Work task → The answer must be a single number: how many lines of the entries below include "Click".

Stored data entries
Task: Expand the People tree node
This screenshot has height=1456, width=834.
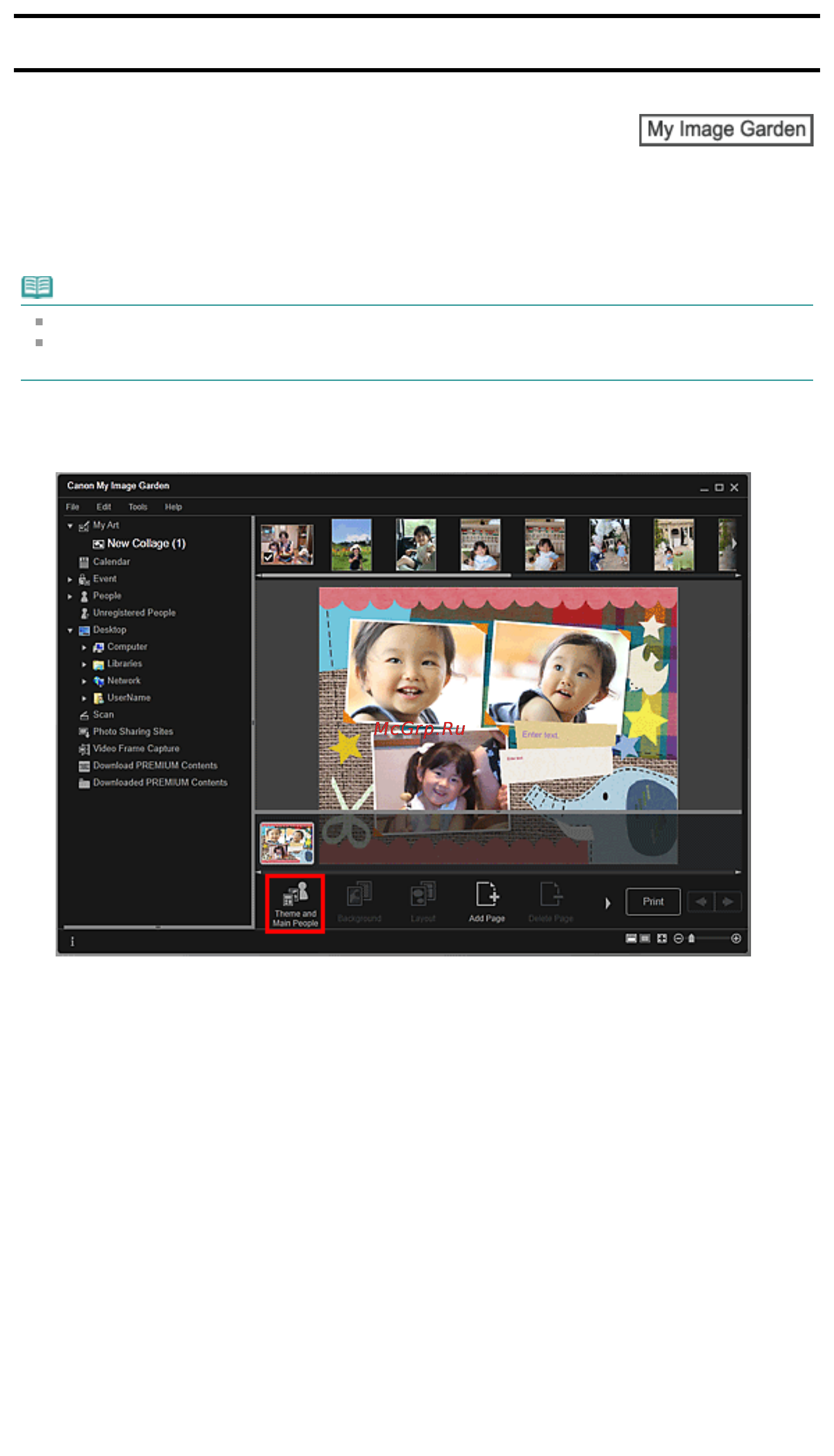Action: (70, 596)
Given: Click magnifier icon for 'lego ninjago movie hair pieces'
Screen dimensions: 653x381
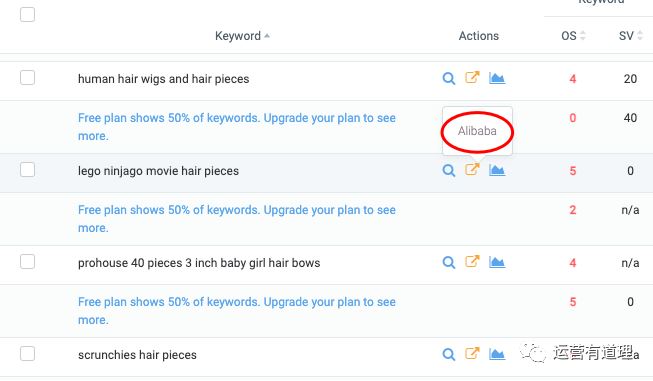Looking at the screenshot, I should 449,170.
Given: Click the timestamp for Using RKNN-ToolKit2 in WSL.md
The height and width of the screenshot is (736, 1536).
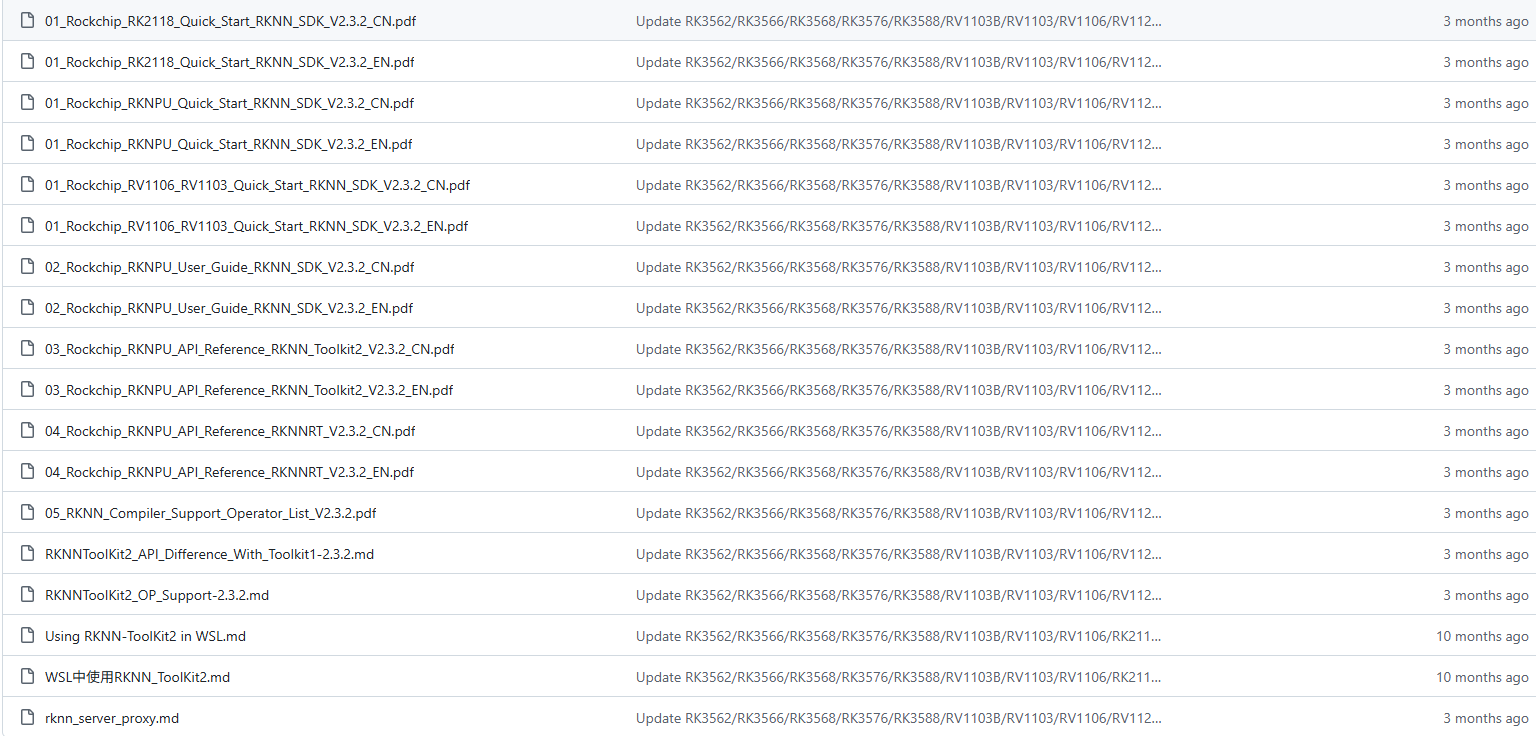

Task result → 2